> TASK STATEMENT:
Write out, word for word and with no pictures, each line below from the one containing "Task: Open the three-dot more options menu" through the one containing "You are a computer-use agent. The", both included, and no other line.

**** RECORDED DATA

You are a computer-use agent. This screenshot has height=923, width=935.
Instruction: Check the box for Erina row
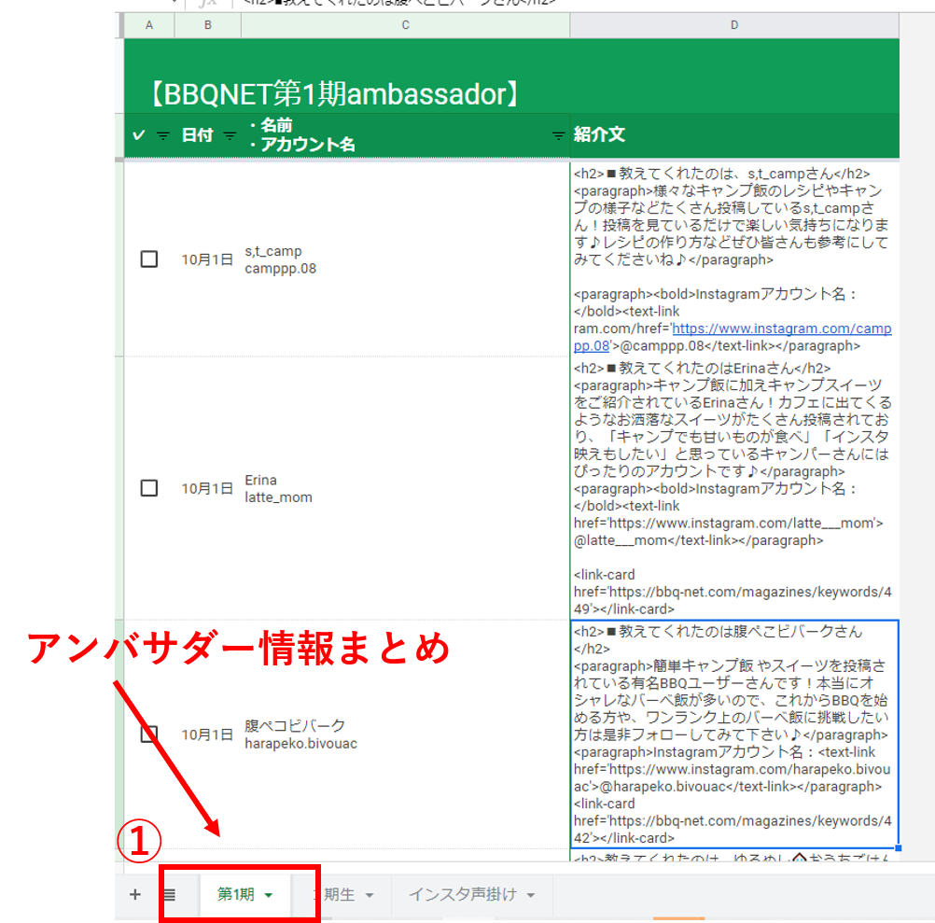pyautogui.click(x=149, y=488)
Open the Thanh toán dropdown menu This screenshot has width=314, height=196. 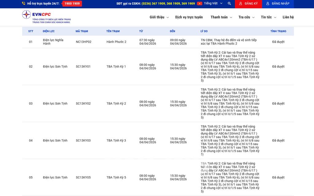click(221, 17)
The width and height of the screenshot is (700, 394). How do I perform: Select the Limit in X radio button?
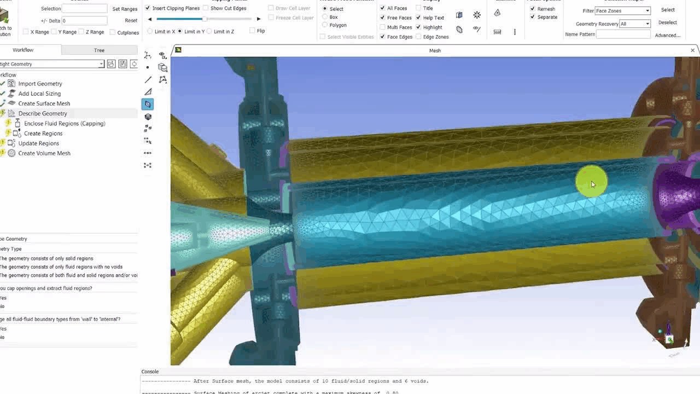pyautogui.click(x=150, y=31)
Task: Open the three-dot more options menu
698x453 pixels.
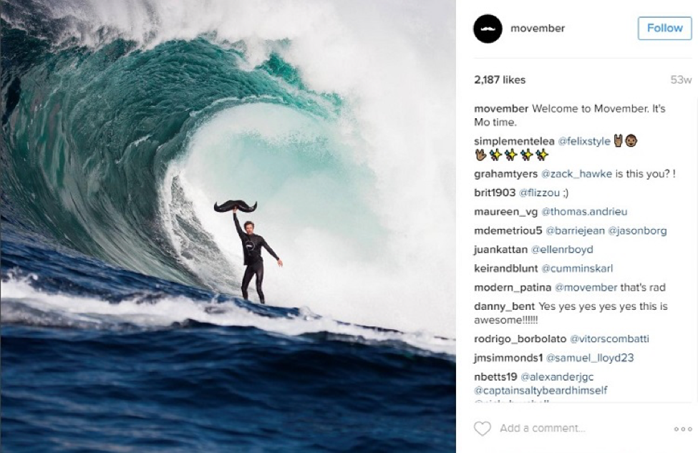Action: [x=683, y=429]
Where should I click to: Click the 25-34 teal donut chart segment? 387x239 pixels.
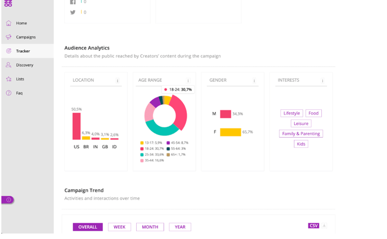point(163,130)
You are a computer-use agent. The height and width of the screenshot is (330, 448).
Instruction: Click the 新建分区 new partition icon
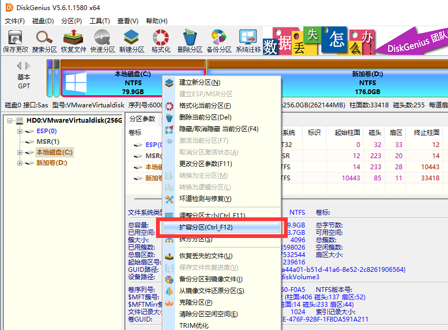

********

> TASK OUTPUT:
Task: Open the three-dot more options menu
698x453 pixels.
Action: [x=683, y=429]
Where should I click to: Click the 25-34 teal donut chart segment? 387x239 pixels.
point(163,130)
You are a computer-use agent. The height and width of the screenshot is (330, 448).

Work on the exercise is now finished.